I'm currently trying to create a game for a tablet device for Android using a SurfaceView. I have sprites and what not, but I'm struggling if I should use a whole spritesheet (With every animation in it), or just seperate the sprites on image files.

For example, my spritesheet is named bear.png, which contains 16 images inside. I can animate them beautifully using Rect (Thanks to mybringback for this):

canvas.drawBitmap(bitmap, rectSrc, rectDest, null);

But, I fear doing so would grow to larger than the heap size eventually.

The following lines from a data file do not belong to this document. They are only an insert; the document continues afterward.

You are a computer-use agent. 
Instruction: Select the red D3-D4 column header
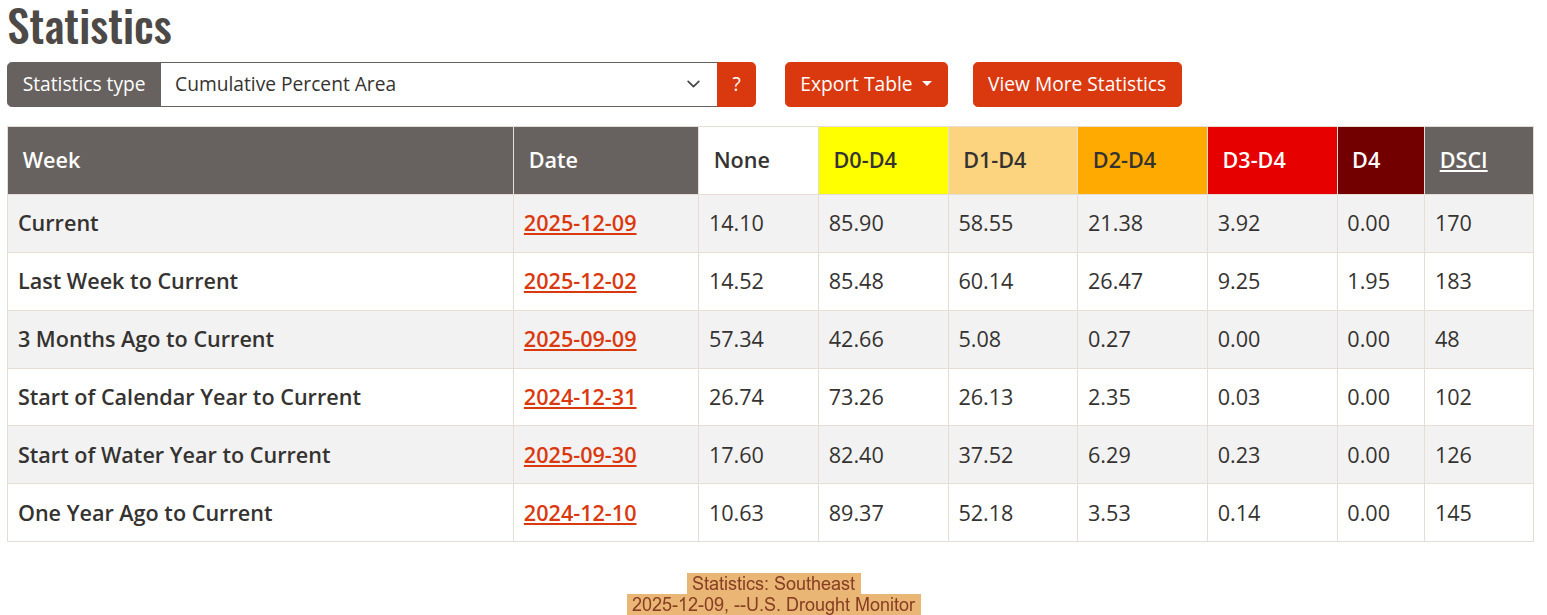1253,160
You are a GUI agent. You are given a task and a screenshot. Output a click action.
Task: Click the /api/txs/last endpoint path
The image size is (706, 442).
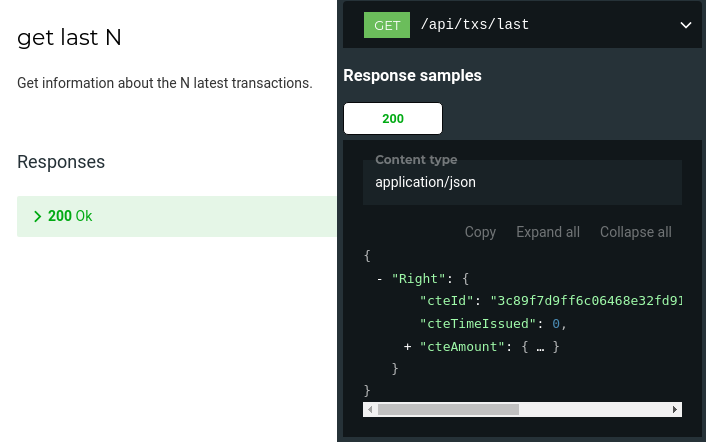[x=475, y=25]
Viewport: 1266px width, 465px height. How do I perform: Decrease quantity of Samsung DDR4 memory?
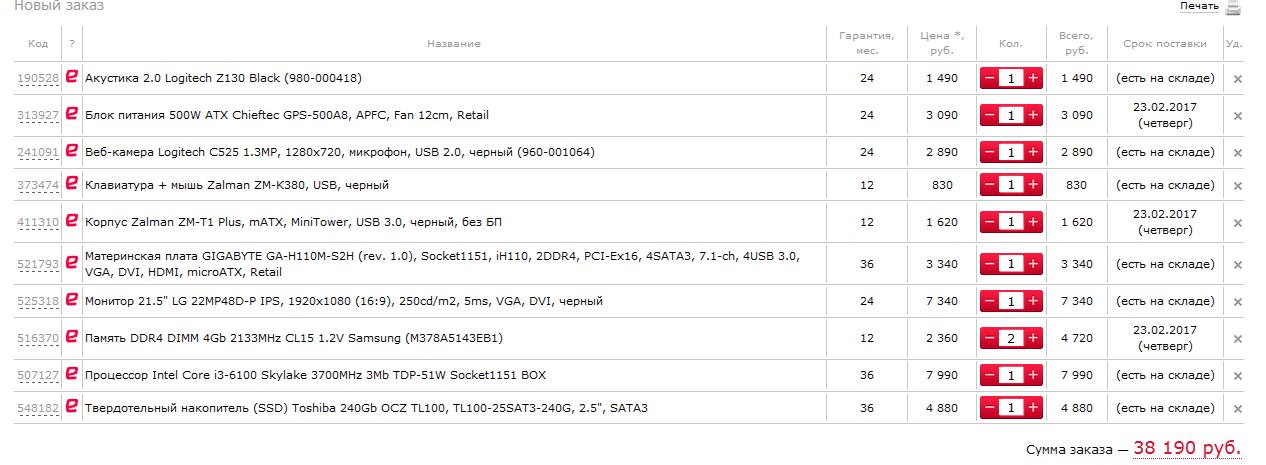pyautogui.click(x=989, y=338)
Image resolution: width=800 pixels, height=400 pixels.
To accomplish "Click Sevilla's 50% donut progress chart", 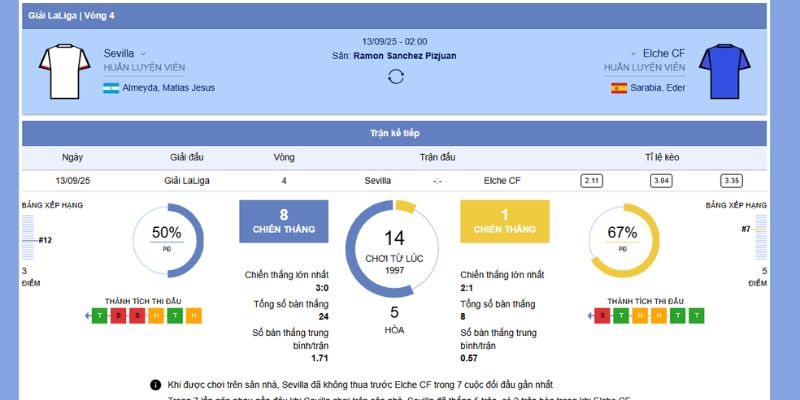I will [166, 240].
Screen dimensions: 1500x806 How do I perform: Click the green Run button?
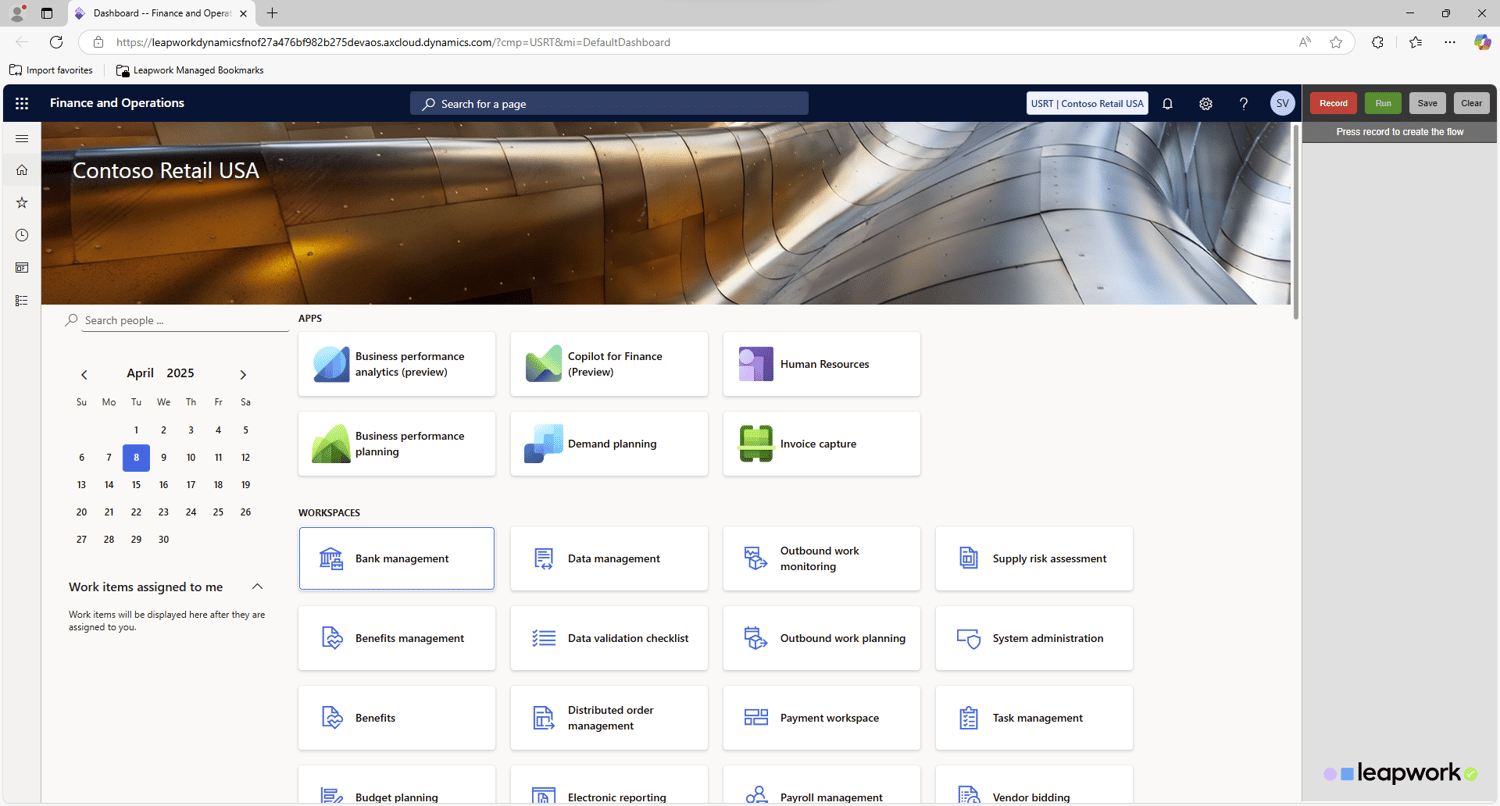[x=1382, y=103]
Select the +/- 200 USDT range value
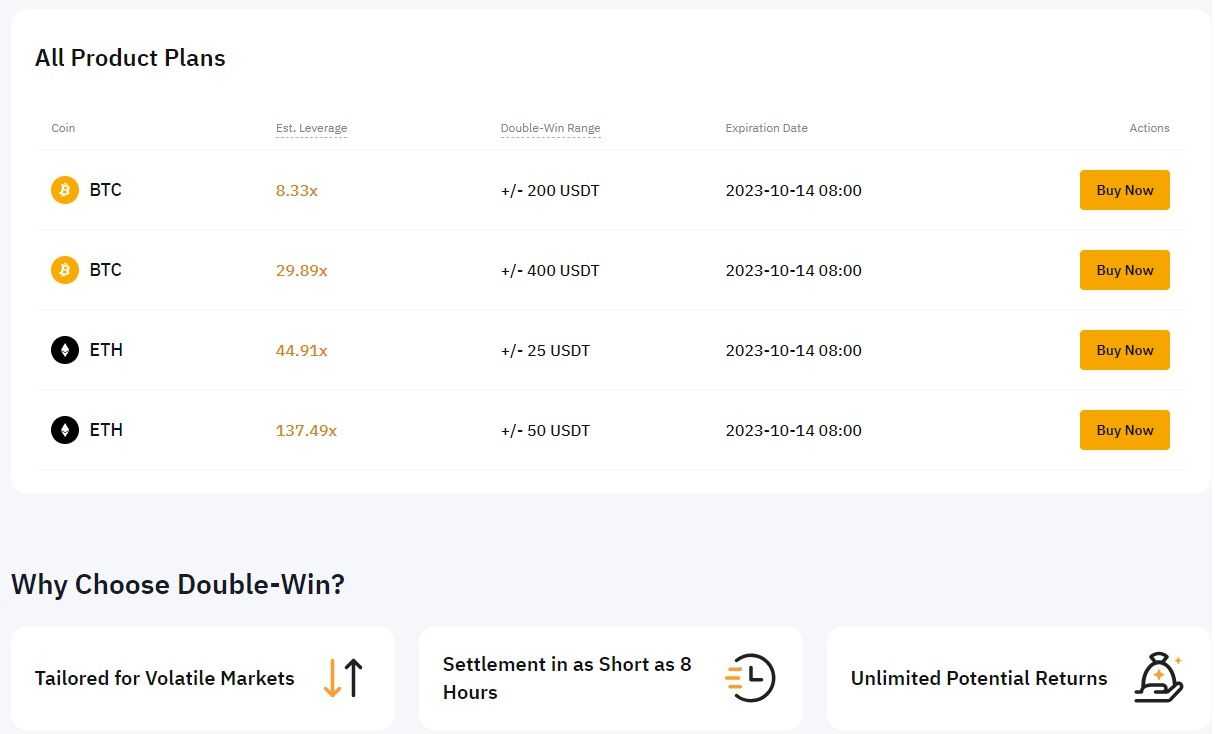Viewport: 1215px width, 734px height. click(x=549, y=189)
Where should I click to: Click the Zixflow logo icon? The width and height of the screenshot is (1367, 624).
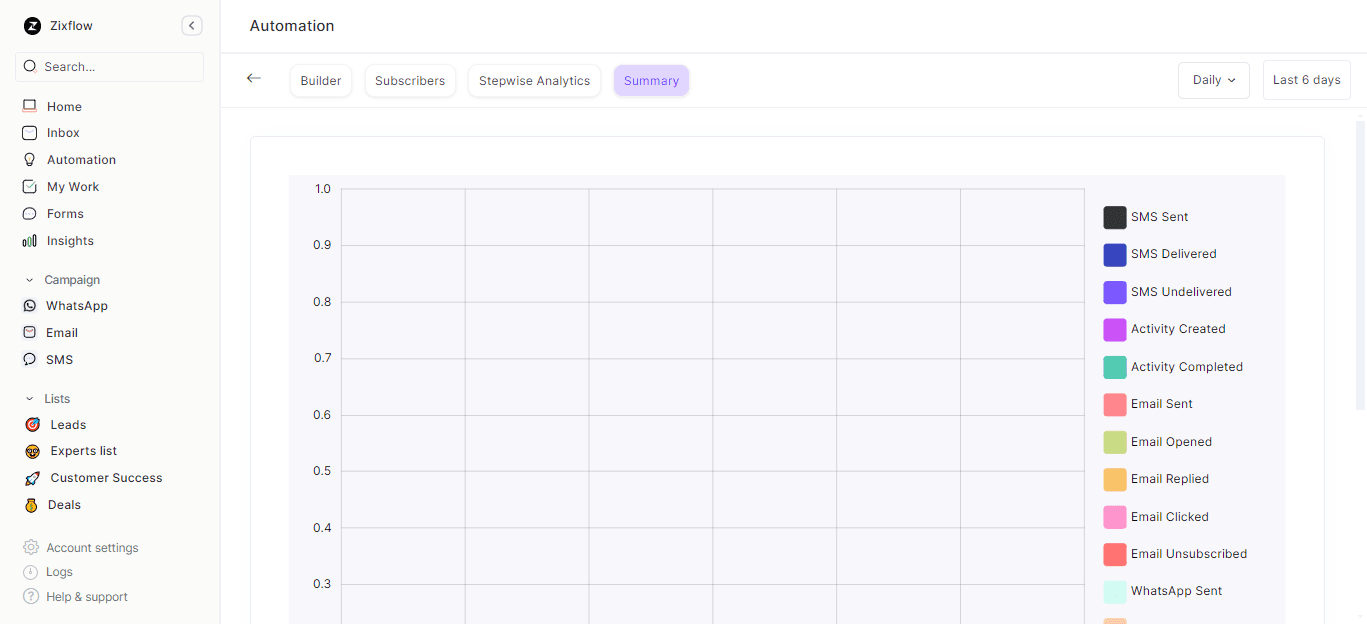point(32,26)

However, there is another method. By seperating each image (bear1.png, bear2.png until bear16.png), I will also be able to create an animation with these sprites via:

Bitmap bitmap = Bitmap.decodeResource(context.getResources(), context.getResources().getIdentifier("bear" + index, "drawable", "com.example.game"));

then calling that to the canvas:

canvas.drawBitmap(bitmap, bitmapX, bitmapY, null);

Which also works fine for now. And of course, it greatly reduces my heap size since I'm only using 1 image at a time. But, because well.. Because, I'd be recalling Bitmap.decodeResource() at almost all times, I fear that when putting many animations together at one time, it may cause a significant lag.

So in short:
- Spritesheets: Increased heap size (which may eventually lead to an OutOfMemory error), but better performance
- Sprites on different image files: Decreased heap size, but may hinder performance

I'm not entirely sure which approach to use. Would it actually be okay if I go with the second method (Sprites on different image files)? Or would it be better with just spritesheets?

1

1 Answers

0
votes

Never mind, I just answered my own question. It appears that rendering Bitmap.decodeResource() on every iteration lags the whole canvas, rather than rendering actual spritesheets and using Rect. Performance-wise, if experiencing too much lag on the canvas, there's no other way other than to shrink images using inSampleSize or using GLSurfaceView.